SUPPLIED MATERIAL:
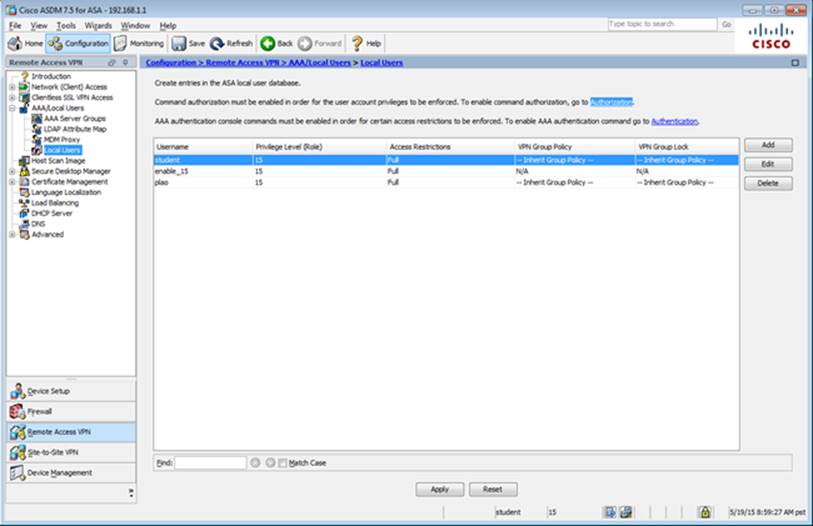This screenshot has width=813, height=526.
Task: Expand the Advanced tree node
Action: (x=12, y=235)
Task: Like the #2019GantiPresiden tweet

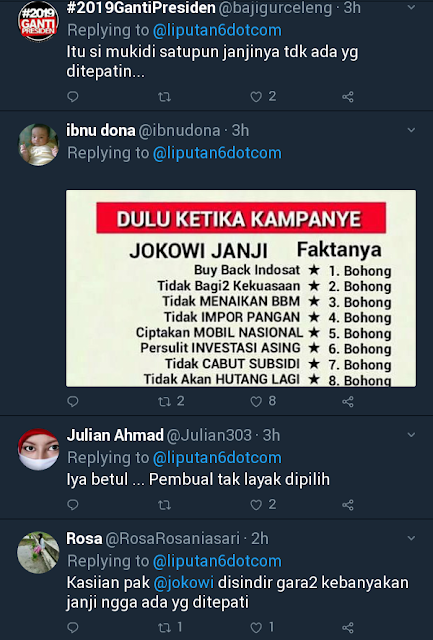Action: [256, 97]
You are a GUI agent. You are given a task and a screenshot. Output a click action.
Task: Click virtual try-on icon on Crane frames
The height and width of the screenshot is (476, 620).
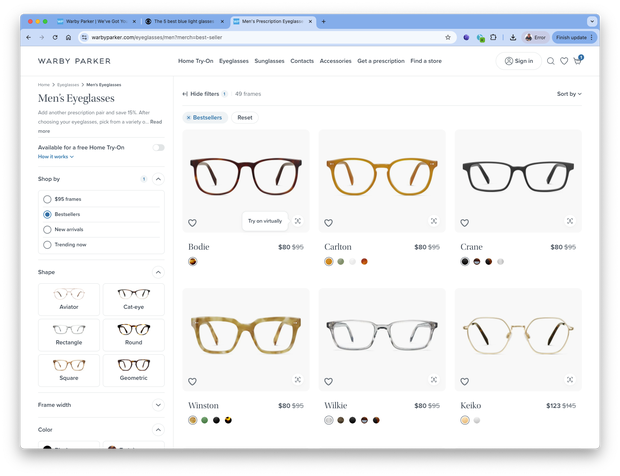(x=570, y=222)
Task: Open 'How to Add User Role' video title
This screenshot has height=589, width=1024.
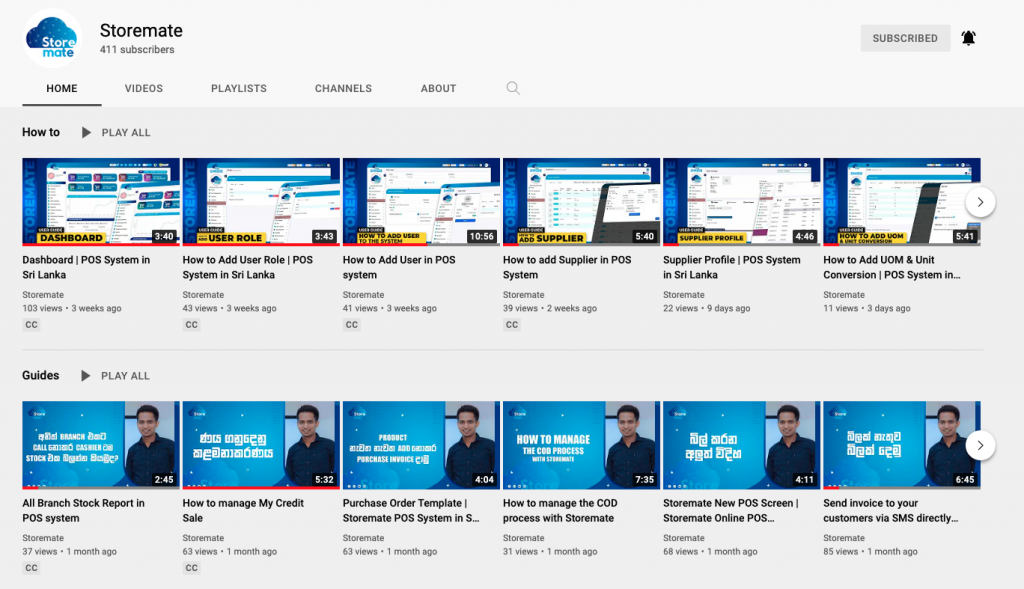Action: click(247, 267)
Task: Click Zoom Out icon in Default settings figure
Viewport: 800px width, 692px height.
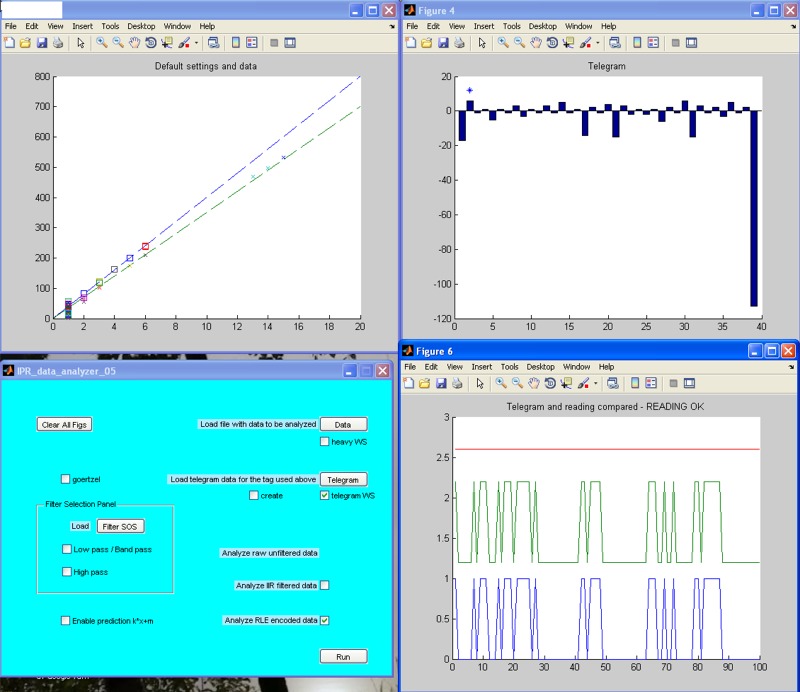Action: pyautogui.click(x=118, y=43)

---

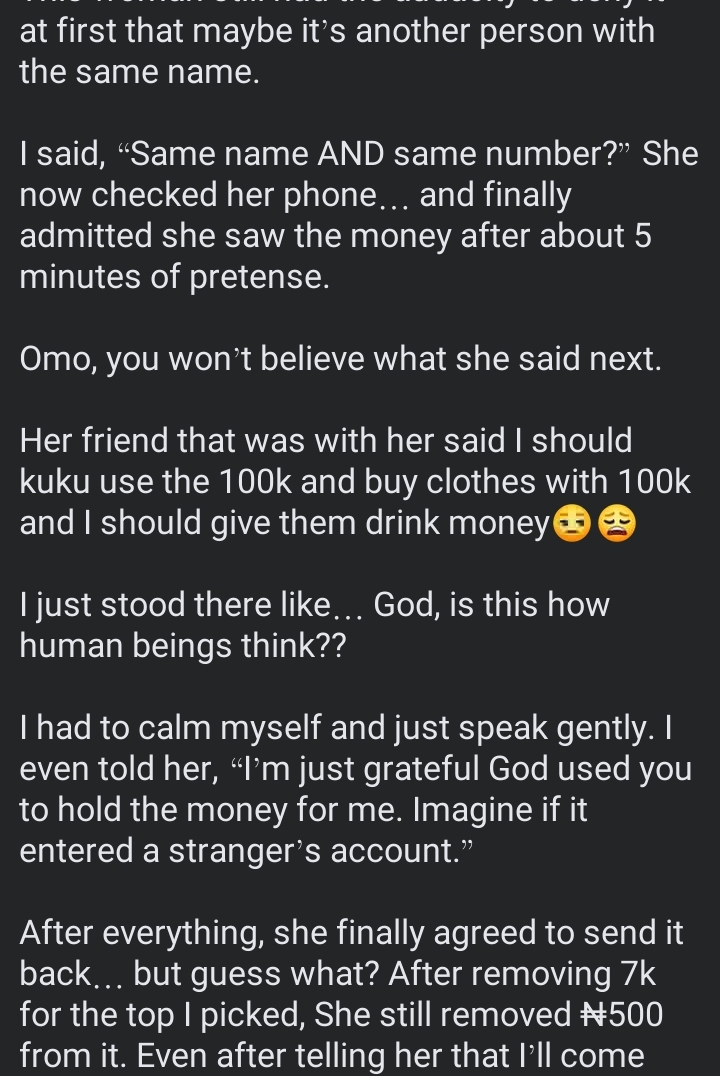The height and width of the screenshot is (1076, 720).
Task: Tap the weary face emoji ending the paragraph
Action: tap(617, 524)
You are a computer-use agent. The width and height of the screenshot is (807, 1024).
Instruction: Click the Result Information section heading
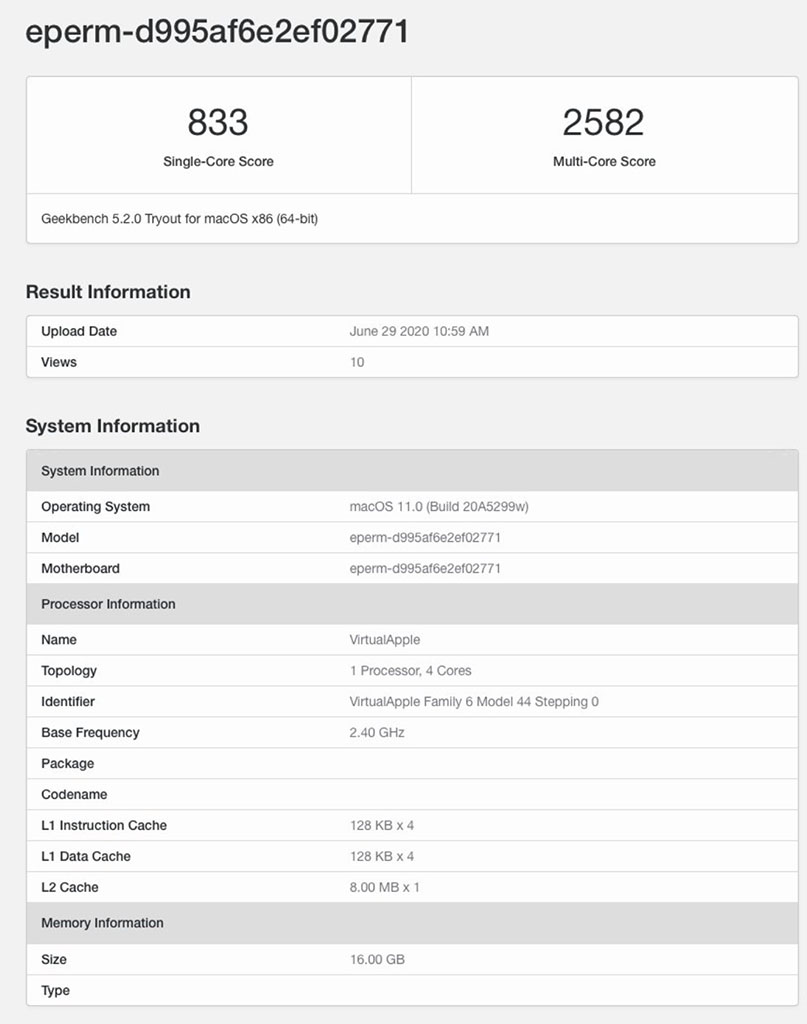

PROBLEM STATEMENT: Your answer should be one number: how many lines in the records above include "icon".

RESULT: 2